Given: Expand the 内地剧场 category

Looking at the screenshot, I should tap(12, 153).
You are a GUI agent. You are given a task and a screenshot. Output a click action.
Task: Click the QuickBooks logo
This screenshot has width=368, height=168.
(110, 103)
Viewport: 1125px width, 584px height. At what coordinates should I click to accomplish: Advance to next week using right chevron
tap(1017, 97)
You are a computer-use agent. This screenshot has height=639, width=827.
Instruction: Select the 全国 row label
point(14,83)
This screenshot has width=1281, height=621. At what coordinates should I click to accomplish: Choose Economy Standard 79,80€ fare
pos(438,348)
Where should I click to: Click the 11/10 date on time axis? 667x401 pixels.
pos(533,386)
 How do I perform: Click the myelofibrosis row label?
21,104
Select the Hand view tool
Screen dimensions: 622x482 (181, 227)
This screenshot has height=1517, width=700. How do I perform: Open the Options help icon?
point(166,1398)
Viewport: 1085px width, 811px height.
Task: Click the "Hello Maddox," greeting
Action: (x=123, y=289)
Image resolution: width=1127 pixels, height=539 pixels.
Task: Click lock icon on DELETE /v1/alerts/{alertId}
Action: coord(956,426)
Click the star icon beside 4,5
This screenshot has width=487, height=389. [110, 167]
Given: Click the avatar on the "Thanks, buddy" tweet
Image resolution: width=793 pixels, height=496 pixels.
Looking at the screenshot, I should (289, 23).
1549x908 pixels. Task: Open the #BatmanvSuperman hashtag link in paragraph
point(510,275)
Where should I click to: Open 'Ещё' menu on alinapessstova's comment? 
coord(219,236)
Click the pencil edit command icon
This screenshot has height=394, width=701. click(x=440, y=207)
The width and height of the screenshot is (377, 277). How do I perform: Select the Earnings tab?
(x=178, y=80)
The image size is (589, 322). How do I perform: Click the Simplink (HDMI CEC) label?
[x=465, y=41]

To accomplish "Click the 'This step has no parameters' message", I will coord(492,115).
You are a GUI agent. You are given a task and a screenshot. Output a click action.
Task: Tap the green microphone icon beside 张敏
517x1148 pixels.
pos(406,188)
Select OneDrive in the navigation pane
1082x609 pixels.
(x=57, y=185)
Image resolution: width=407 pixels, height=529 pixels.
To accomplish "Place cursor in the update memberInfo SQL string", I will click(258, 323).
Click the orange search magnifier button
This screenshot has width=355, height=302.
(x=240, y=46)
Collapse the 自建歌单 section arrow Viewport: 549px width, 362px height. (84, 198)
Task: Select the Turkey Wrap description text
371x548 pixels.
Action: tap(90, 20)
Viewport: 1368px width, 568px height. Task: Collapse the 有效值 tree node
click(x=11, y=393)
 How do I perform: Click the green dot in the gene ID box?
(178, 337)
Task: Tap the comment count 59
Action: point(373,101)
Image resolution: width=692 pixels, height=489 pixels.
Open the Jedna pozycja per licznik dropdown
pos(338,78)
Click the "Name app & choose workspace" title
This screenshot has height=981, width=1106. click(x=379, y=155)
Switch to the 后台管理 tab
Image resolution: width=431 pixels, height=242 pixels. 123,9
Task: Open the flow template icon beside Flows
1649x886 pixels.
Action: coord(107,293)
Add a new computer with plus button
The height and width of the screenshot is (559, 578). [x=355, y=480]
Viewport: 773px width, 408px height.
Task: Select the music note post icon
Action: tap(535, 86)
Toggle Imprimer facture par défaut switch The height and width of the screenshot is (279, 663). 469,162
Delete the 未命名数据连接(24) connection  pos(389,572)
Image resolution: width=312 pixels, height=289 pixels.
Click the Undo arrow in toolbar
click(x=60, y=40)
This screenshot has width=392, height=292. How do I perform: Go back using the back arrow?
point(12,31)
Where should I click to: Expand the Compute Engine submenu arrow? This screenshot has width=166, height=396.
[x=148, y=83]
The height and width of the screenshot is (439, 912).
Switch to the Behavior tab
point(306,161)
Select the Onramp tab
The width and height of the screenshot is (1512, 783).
━━━━━━━━━━
■ GOAL OF THE EXERCISE: Transcribe the material above. Change nothing in it.

■ EXPECTED OUTPUT:
Given: Expand the 内地剧场 category

Looking at the screenshot, I should tap(12, 153).
You are a GUI agent. You are given a task and a screenshot. Output a click action.
Task: Click the QuickBooks logo
This screenshot has width=368, height=168.
(110, 103)
Viewport: 1125px width, 584px height. At what coordinates should I click to accomplish: Advance to next week using right chevron
tap(1017, 97)
You are a computer-use agent. This screenshot has height=639, width=827.
Instruction: Select the 全国 row label
point(14,83)
This screenshot has width=1281, height=621. At what coordinates should I click to accomplish: Choose Economy Standard 79,80€ fare
pos(438,348)
Where should I click to: Click the 11/10 date on time axis? 667x401 pixels.
pos(533,386)
 How do I perform: Click the myelofibrosis row label?
21,104
Select the Hand view tool
Screen dimensions: 622x482 (181, 227)
This screenshot has height=1517, width=700. How do I perform: Open the Options help icon?
point(166,1398)
Viewport: 1085px width, 811px height.
Task: Click the "Hello Maddox," greeting
Action: (x=123, y=289)
Image resolution: width=1127 pixels, height=539 pixels.
Task: Click lock icon on DELETE /v1/alerts/{alertId}
Action: coord(956,426)
Click the star icon beside 4,5
This screenshot has width=487, height=389. [110, 167]
Given: Click the avatar on the "Thanks, buddy" tweet
Image resolution: width=793 pixels, height=496 pixels.
Looking at the screenshot, I should (289, 23).
1549x908 pixels. Task: Open the #BatmanvSuperman hashtag link in paragraph
point(510,275)
Where should I click to: Open 'Ещё' menu on alinapessstova's comment? 
coord(219,236)
Click the pencil edit command icon
This screenshot has height=394, width=701. click(x=440, y=207)
The width and height of the screenshot is (377, 277). How do I perform: Select the Earnings tab?
(x=178, y=80)
The image size is (589, 322). How do I perform: Click the Simplink (HDMI CEC) label?
[x=465, y=41]

To accomplish "Click the 'This step has no parameters' message", I will coord(492,115).
You are a GUI agent. You are given a task and a screenshot. Output a click action.
Task: Tap the green microphone icon beside 张敏
517x1148 pixels.
pos(406,188)
Select OneDrive in the navigation pane
1082x609 pixels.
(x=57, y=185)
Image resolution: width=407 pixels, height=529 pixels.
To accomplish "Place cursor in the update memberInfo SQL string", I will click(258, 323).
Click the orange search magnifier button
This screenshot has width=355, height=302.
(x=240, y=46)
Collapse the 自建歌单 section arrow Viewport: 549px width, 362px height. (84, 198)
Task: Select the Turkey Wrap description text
371x548 pixels.
Action: tap(90, 20)
Viewport: 1368px width, 568px height. Task: Collapse the 有效值 tree node
click(x=11, y=393)
 How do I perform: Click the green dot in the gene ID box?
(178, 337)
Task: Tap the comment count 59
Action: point(373,101)
Image resolution: width=692 pixels, height=489 pixels.
Open the Jedna pozycja per licznik dropdown
pos(338,78)
Click the "Name app & choose workspace" title
This screenshot has height=981, width=1106. click(x=379, y=155)
Switch to the 后台管理 tab
Image resolution: width=431 pixels, height=242 pixels. 123,9
Task: Open the flow template icon beside Flows
1649x886 pixels.
Action: coord(107,293)
Add a new computer with plus button
The height and width of the screenshot is (559, 578). [x=355, y=480]
Viewport: 773px width, 408px height.
Task: Select the music note post icon
Action: tap(535, 86)
Toggle Imprimer facture par défaut switch The height and width of the screenshot is (279, 663). 469,162
Delete the 未命名数据连接(24) connection  pos(389,572)
Image resolution: width=312 pixels, height=289 pixels.
Click the Undo arrow in toolbar
click(x=60, y=40)
This screenshot has width=392, height=292. How do I perform: Go back using the back arrow?
point(12,31)
Where should I click to: Expand the Compute Engine submenu arrow? This screenshot has width=166, height=396.
[x=148, y=83]
The height and width of the screenshot is (439, 912).
Switch to the Behavior tab
point(306,161)
Select the Onramp tab
The width and height of the screenshot is (1512, 783).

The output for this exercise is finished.